Describing the music on a structural level makes things complicated. On paper, PAO has four vocalists, two guitarists, one bassist, two trumpeters, two saxophonists, one keyboardist and four percussionists between the congas, shekeres, drums and other block and cowbell-type instruments, but other players join in from time to time.

“It’s basically big band, in a sense. That’s how I explained it to my parents,” Erik said. “African big band, to a degree.”

To many of the band members, music is engrained in their character. Camille grew up with music around her. Her mother was one of the three members of the band Sister Sledge, a disco and blues band that peaked in popularity with the song “We Are Family.”

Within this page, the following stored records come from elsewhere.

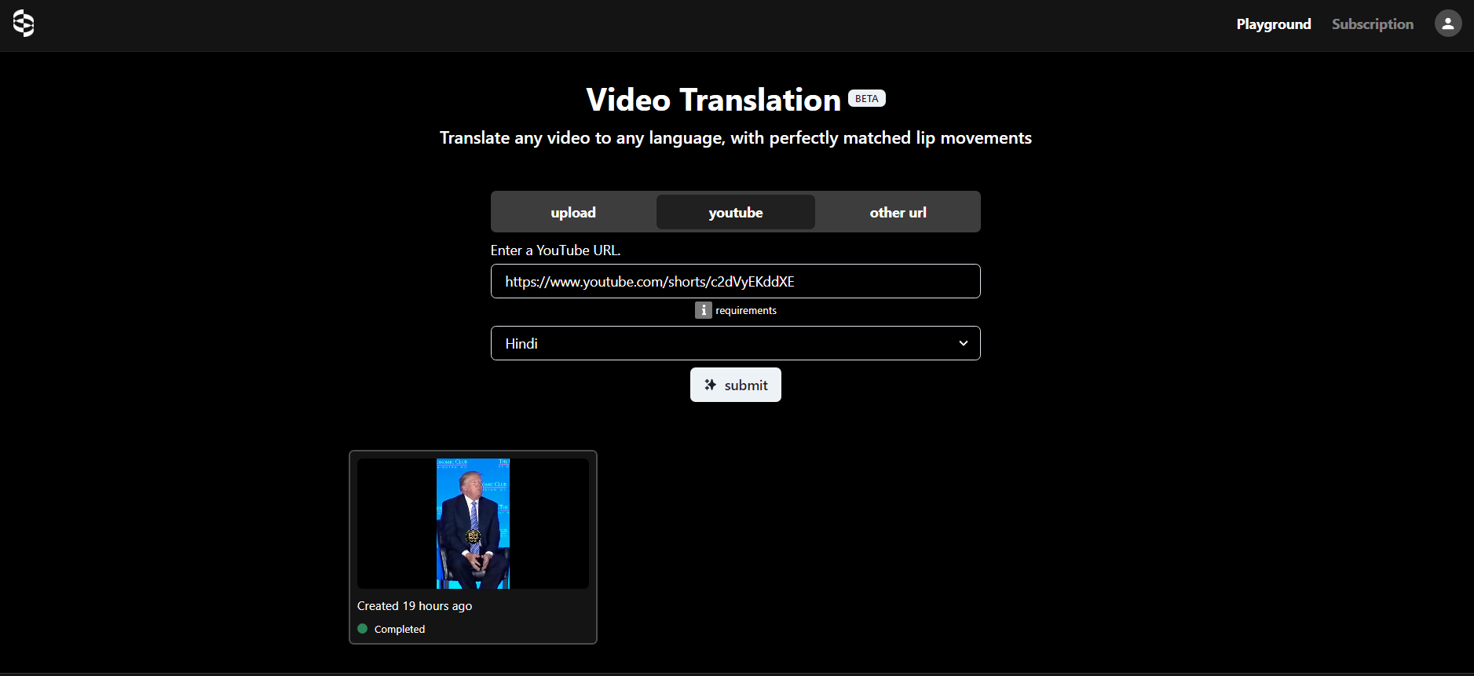
Task: Click the Sync Labs logo icon
Action: [x=24, y=24]
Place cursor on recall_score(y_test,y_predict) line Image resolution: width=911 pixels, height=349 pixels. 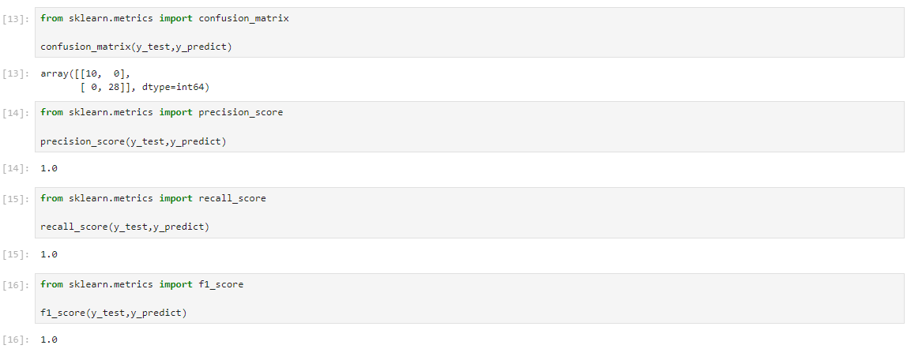(124, 227)

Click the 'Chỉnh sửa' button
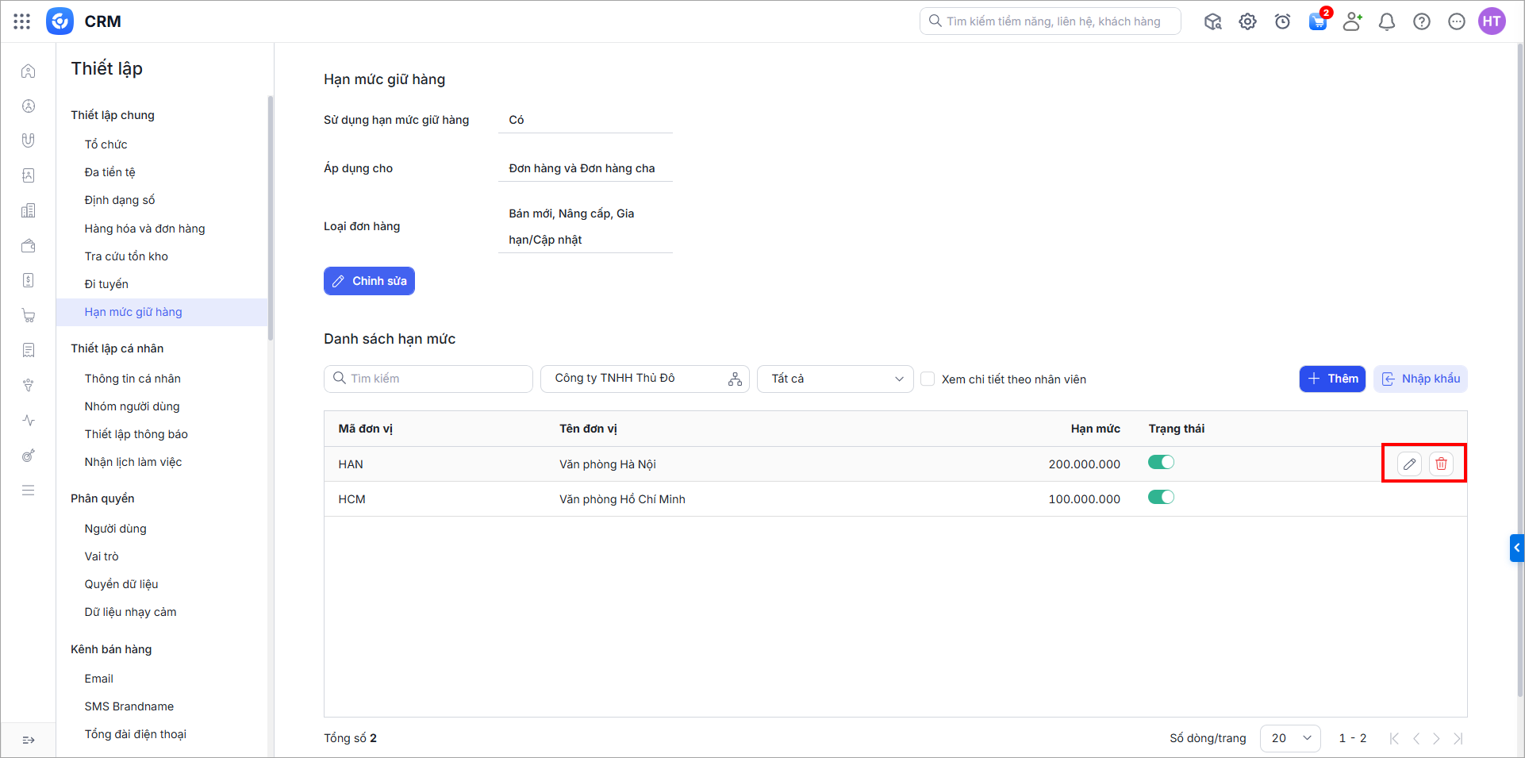(369, 281)
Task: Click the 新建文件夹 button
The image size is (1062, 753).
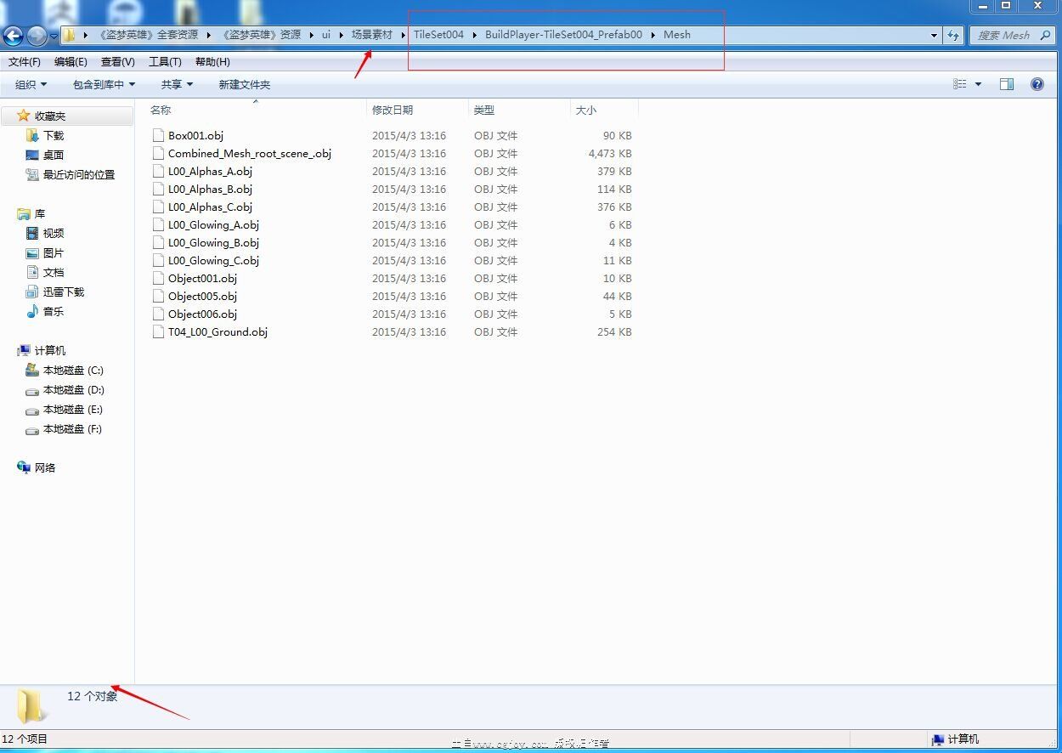Action: (244, 85)
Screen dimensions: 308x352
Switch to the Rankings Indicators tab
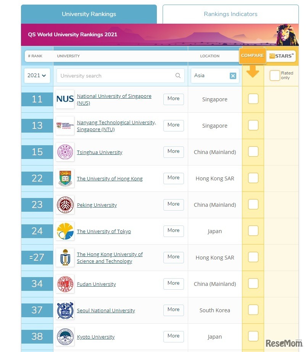tap(230, 14)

She has lead bands, sang as a backup singer and worked on solo projects.

“It’s a part of my soul. It’s a part of who I am,” Camille said. “We’ve always had that in our family, just a big musical family.”

Camille is a commanding force behind the microphone. Her long, tight braids reach past the middle of her back. To this practice, she wears bold African-style prints, black tights and oxford shoes.

She is a mother, pregnant with her second child, works at a call center for Macy’s and is a coordinator for fashion shows.

As practice goes on, band members inject their opinion freely.

“Too fast.”

“It starts on a ‘one’ again.”

“Hit that fucking first note strong. That should punch people in the face.”

The music PAO is creating is in turn affecting the members’ other bands, David said, but they’re still working at finding and honing their collective sound as PAO.

David is brawny looking, of Hispanic heritage, wears a short beard and thick black-rimmed glasses. He talks with a wide historical knowledge of music, the Afrobeat movement and the various artists that formed it. When he gets on a roll, he becomes animated, using his hands for emphasis and correcting or adding detail to a sentence before it is completed. He has played music for nearly 30 years, since he was 10.

He nine-to-fives as a senior engineering technician for City of Phoenix water services, but it’s clear that his passion is capturing the zeitgeist of the Afrobeat movement and giving it a modern spin.

Around the time of SB1070, David said he felt very fired up and motivated to express his views about the movement. To him, music was the medium, and Afrobeat the genre.

“When people are discriminated against, it can happen to anyone,” he said. “That message is what Afrobeat is about.”

Fela Kuti combated corruption and spread the stories of atrocities in his village through music.

They can’t force an idea onto someone, but “what we can do is we can make people dance and we can give them a message,” David said.